Dance Theatre of Harlem (DTH) returns to the Annenberg Center this weekend, Jan 20-21, to kick off the second half of its nationwide tour. The program includes new ballets by Helen Pickett and Robert Garland, a Balanchine classic, and a premiere work by William Forsythe.

The Return Engagement
Virginia Johnson has been the company’s founding member and principal dancer for 28 years and is now finishing her 12-year tenure as the company’s Artistic Director. In a phone interview earlier this month, Ms. Johnson said, “I’m not retiring. I’m passing the torch” to DTH’s longtime resident choreographer Robert Garland.
After artistic and commercial success, by 2012, the Dance Theatre of Harlem was in a deep fiscal and administrative crisis, so much so they had to limit operations to maintain their school. The company roster of 35 dancers had been reduced to a small touring ensemble. Founding Artistic Director Mitchell implored Virginia Johnson to take over as Artistic Director. Johnson intimates that she had serious doubts about accepting the job.

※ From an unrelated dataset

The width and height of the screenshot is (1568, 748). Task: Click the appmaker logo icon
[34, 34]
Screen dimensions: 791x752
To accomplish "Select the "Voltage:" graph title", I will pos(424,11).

“To be perfectly honest,” Johnson said with a laugh, “I came into this position dreading it. Thinking it would be impossible, too difficult, and unpleasant.”
Ms. Johnson was not only the right person to take over. She brought the company back to touring in less than two years. She was now working with a smaller roster of dancers but a renewed mission of rebuilding the performance standard that Mitchell had established with a new generation of dancers, restoring a classic repertory, and commissioning new ballets in various styles for the next decade.

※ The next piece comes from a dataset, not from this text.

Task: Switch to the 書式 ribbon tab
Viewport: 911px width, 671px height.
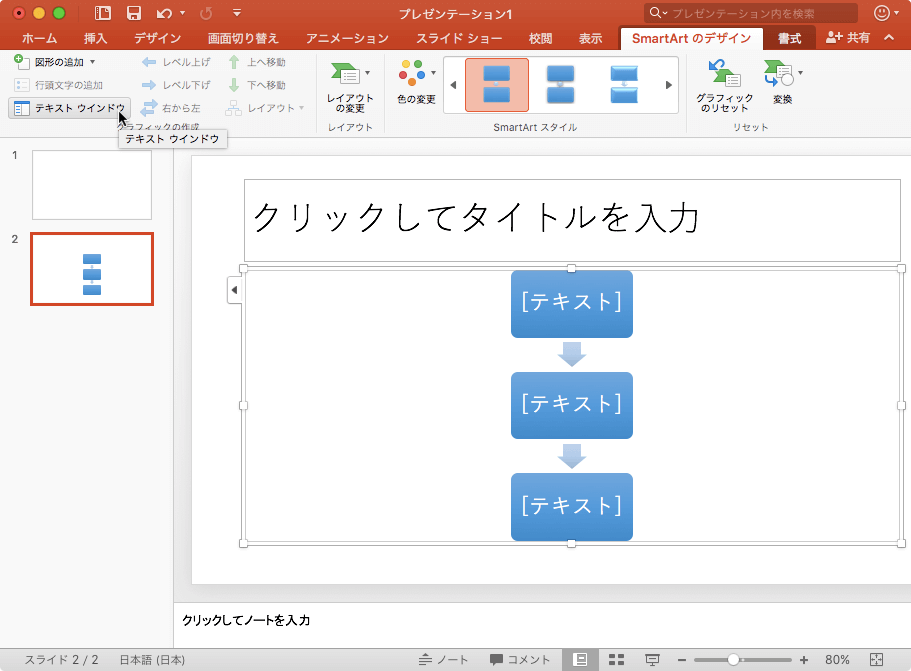Action: (789, 38)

After a four-decade-long chapter of dance history, Ms. Johnson recently announced her retirement from the visionary company, set for the close of the 2022-23 season on June 30, 2023. She said her decision to step down “was about Dance Theatre of Harlem and building the company to the next level. And Robert Garland is the right person to do that.”
Johnson holds a firm belief in “the transformational power of art. Ballet is about what you imagine it is, but it has to be more than that, and that’s why I thought I needed to step back. It’s not only Robert’s talent and skill… I wanted a direct connection to Arthur Mitchell. I didn’t want his vision to disappear from the company. I’m proud of the growth and development of the dancers to this point, but they need to be stronger, more beautiful, and more powerful. Someone has to challenge the dancers to move forward.”
Robert Garland was born in Philadelphia, was a ‘Danco Dancer,’ and later a DTH principal dancer. He is a resident choreographer at DTH and has created works for ballet companies all over the world.
And as the company moves forward with Garland at the helm, they do so on a firm financial footing after receiving a $10 million gift from philanthropists Mackenzie Scott and Dan Jewett.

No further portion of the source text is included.